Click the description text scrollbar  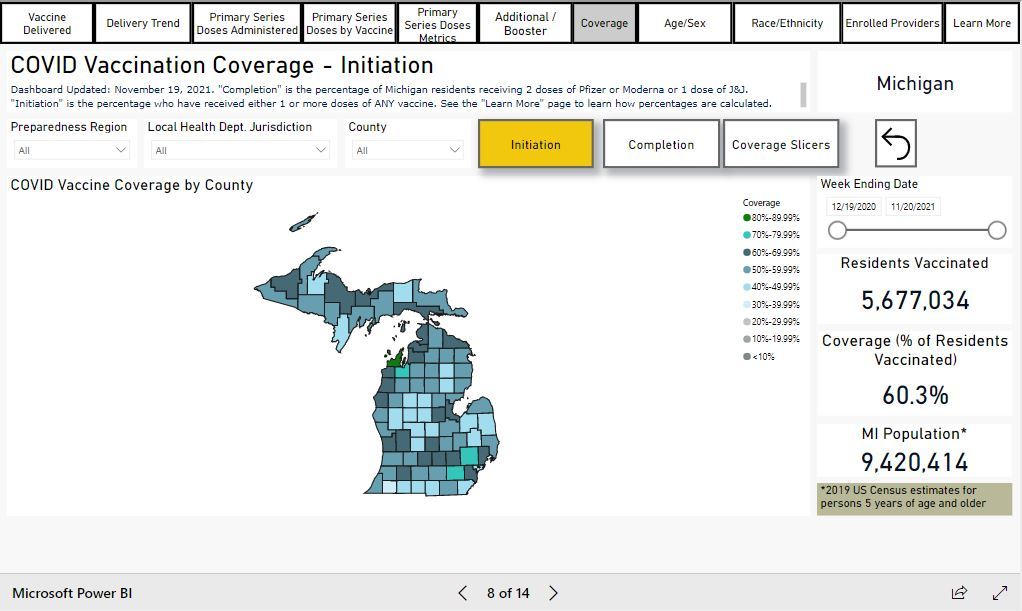click(x=803, y=95)
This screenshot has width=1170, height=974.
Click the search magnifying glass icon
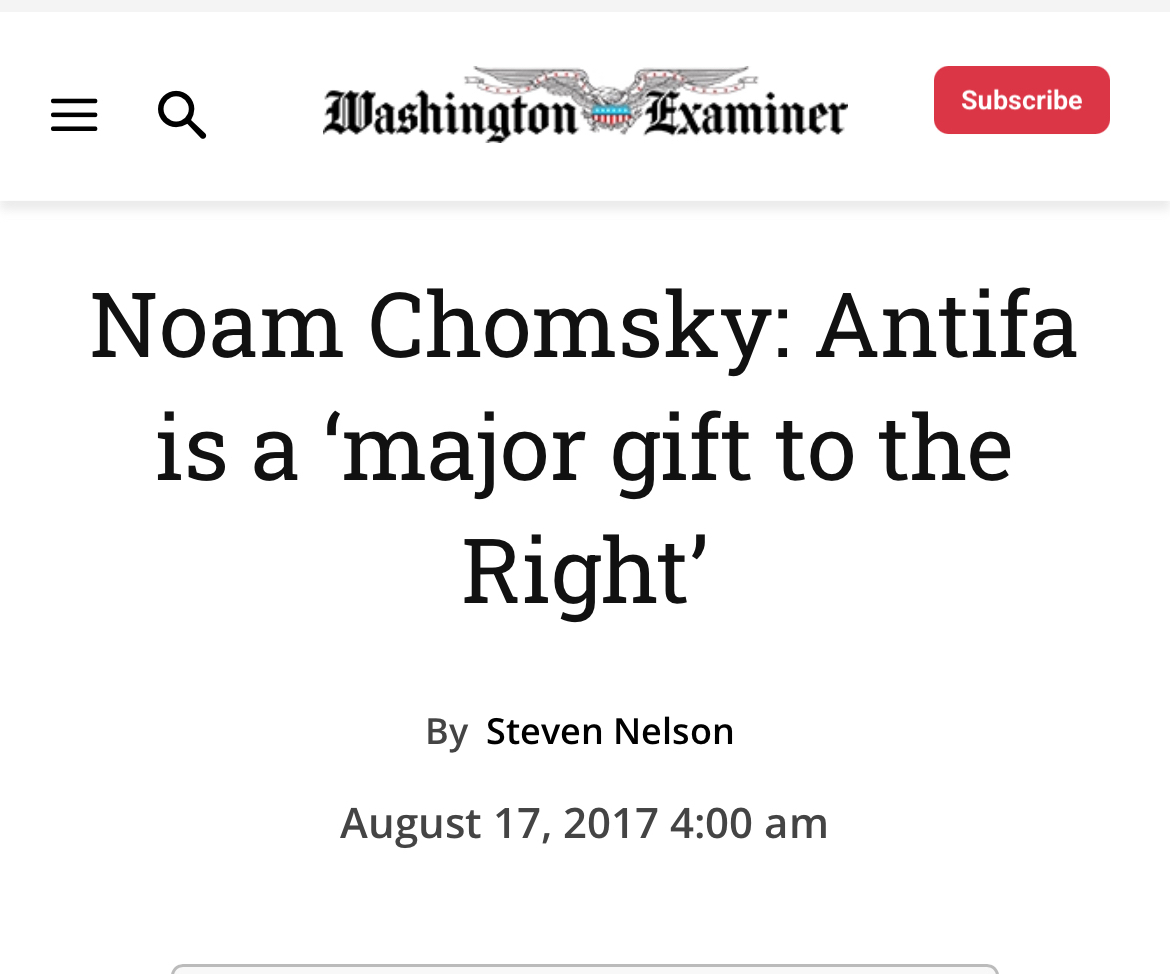point(182,115)
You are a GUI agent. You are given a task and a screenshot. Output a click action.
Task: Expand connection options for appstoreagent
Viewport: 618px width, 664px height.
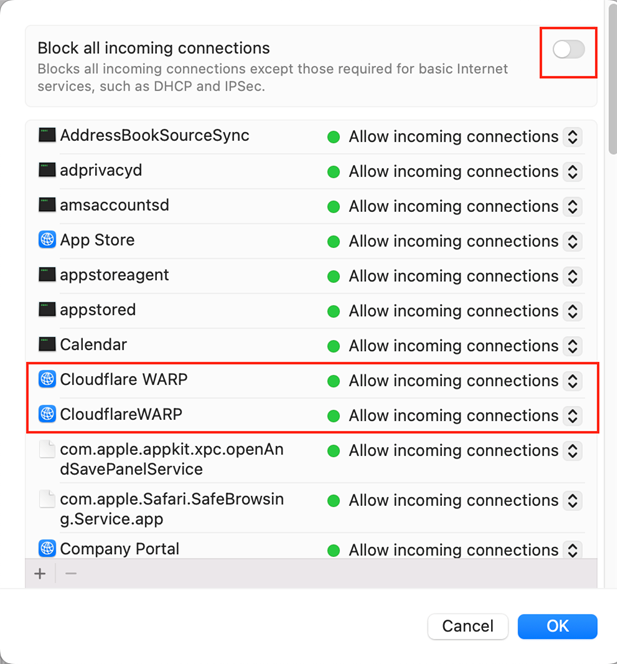572,276
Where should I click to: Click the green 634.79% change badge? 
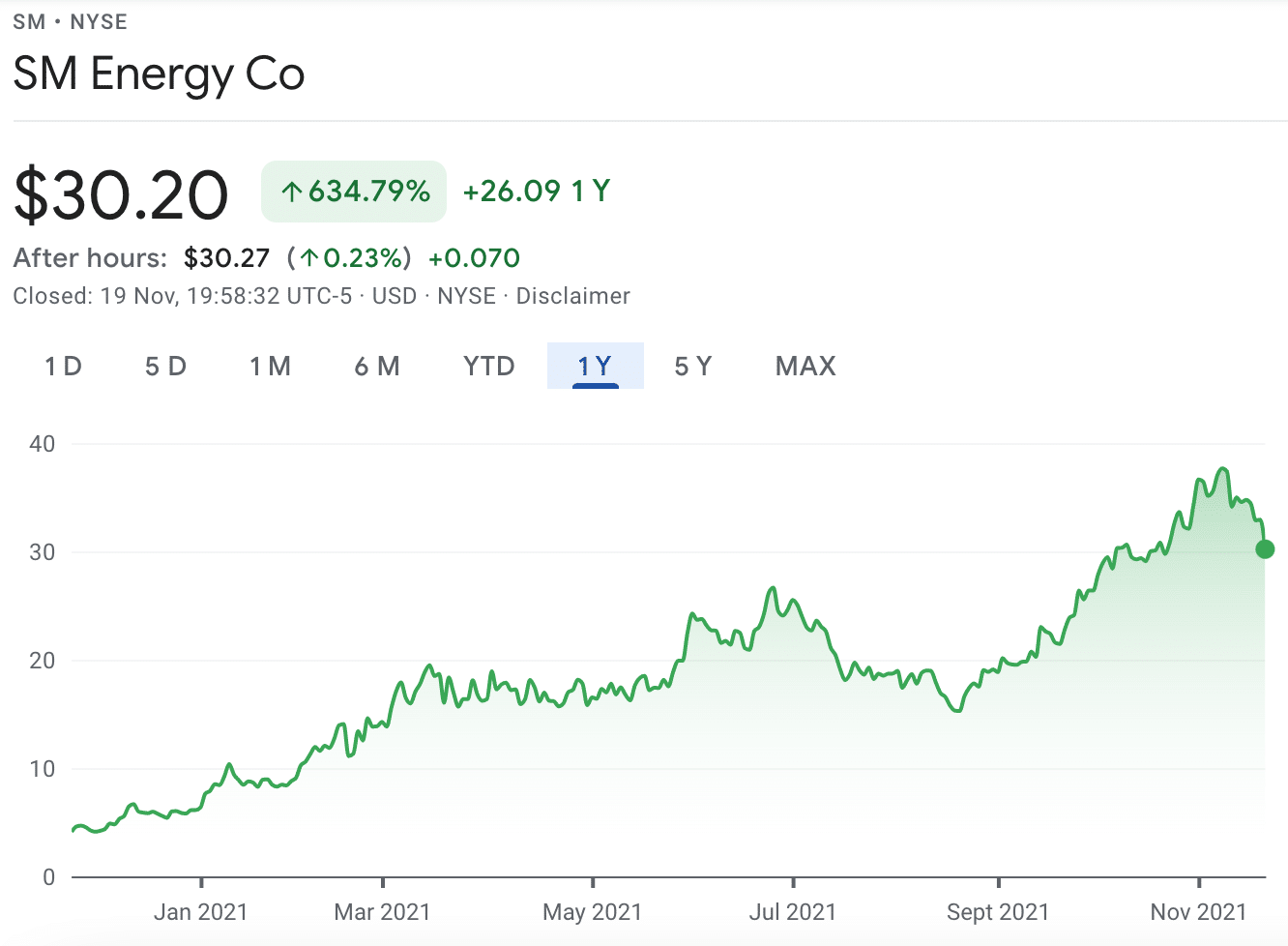(354, 191)
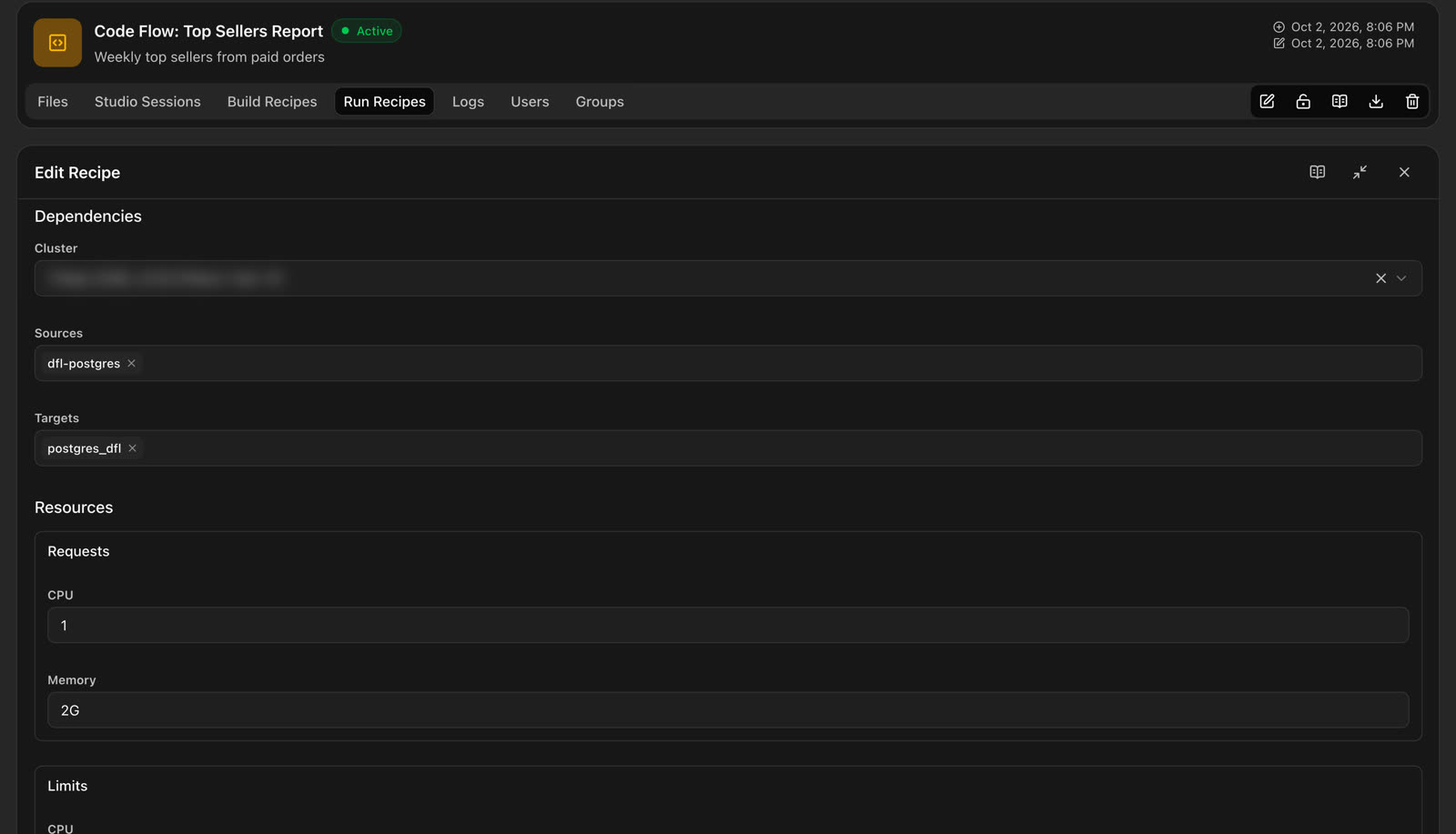This screenshot has width=1456, height=834.
Task: Switch to the Build Recipes tab
Action: point(272,102)

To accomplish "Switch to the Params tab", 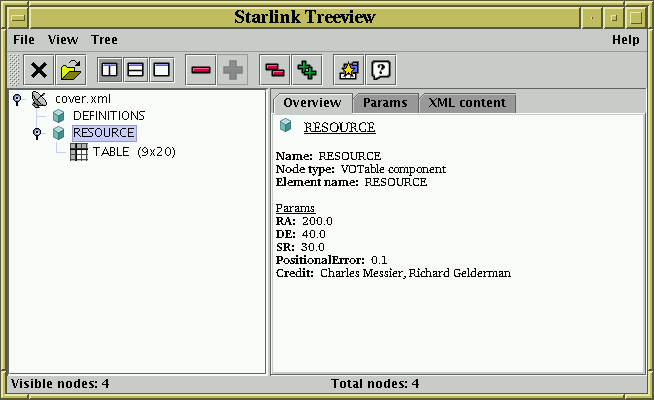I will pos(385,103).
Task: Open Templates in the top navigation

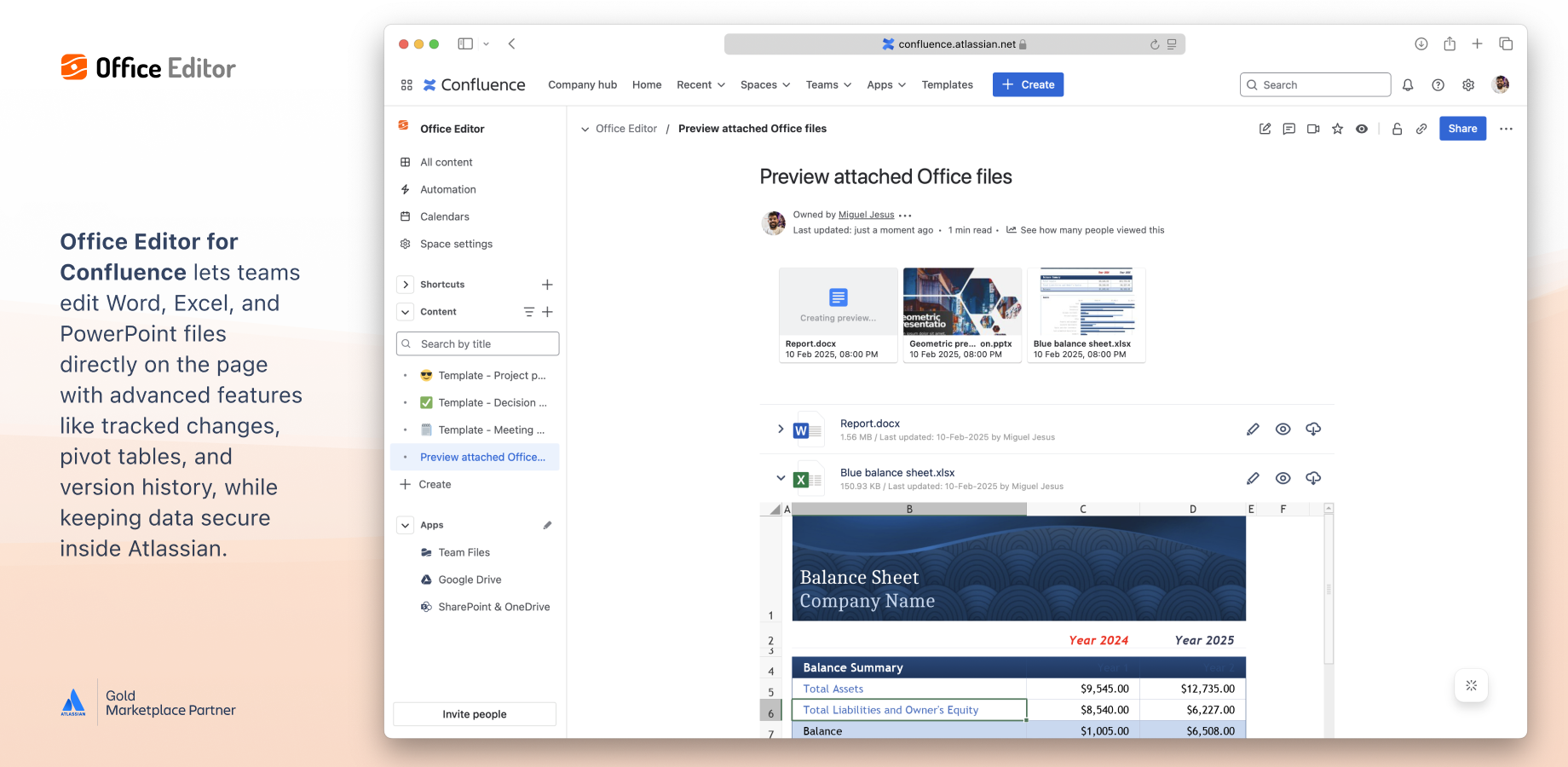Action: 947,85
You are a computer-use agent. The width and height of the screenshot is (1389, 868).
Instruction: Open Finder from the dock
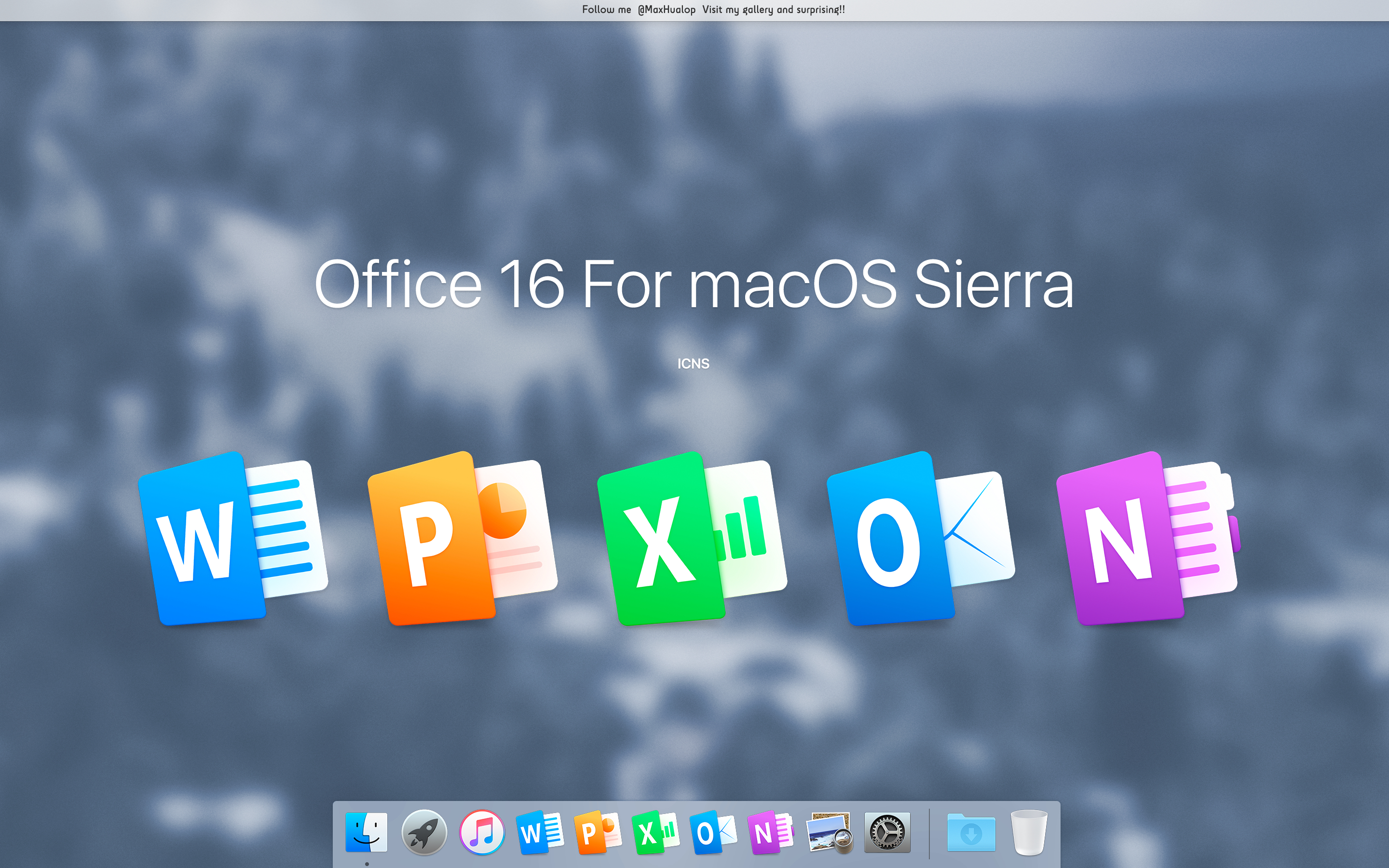(x=366, y=832)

***

WHAT IS REQUIRED: Copy out the records exactly, starting at the line that contains "Task: Open Templates in the top navigation" and continuing through the end of the records. Leave the pictures out.

TASK OUTPUT:
Task: Open Templates in the top navigation

Action: 947,85
You are a computer-use agent. The width and height of the screenshot is (1389, 868).
Instruction: Open Finder from the dock
(x=366, y=832)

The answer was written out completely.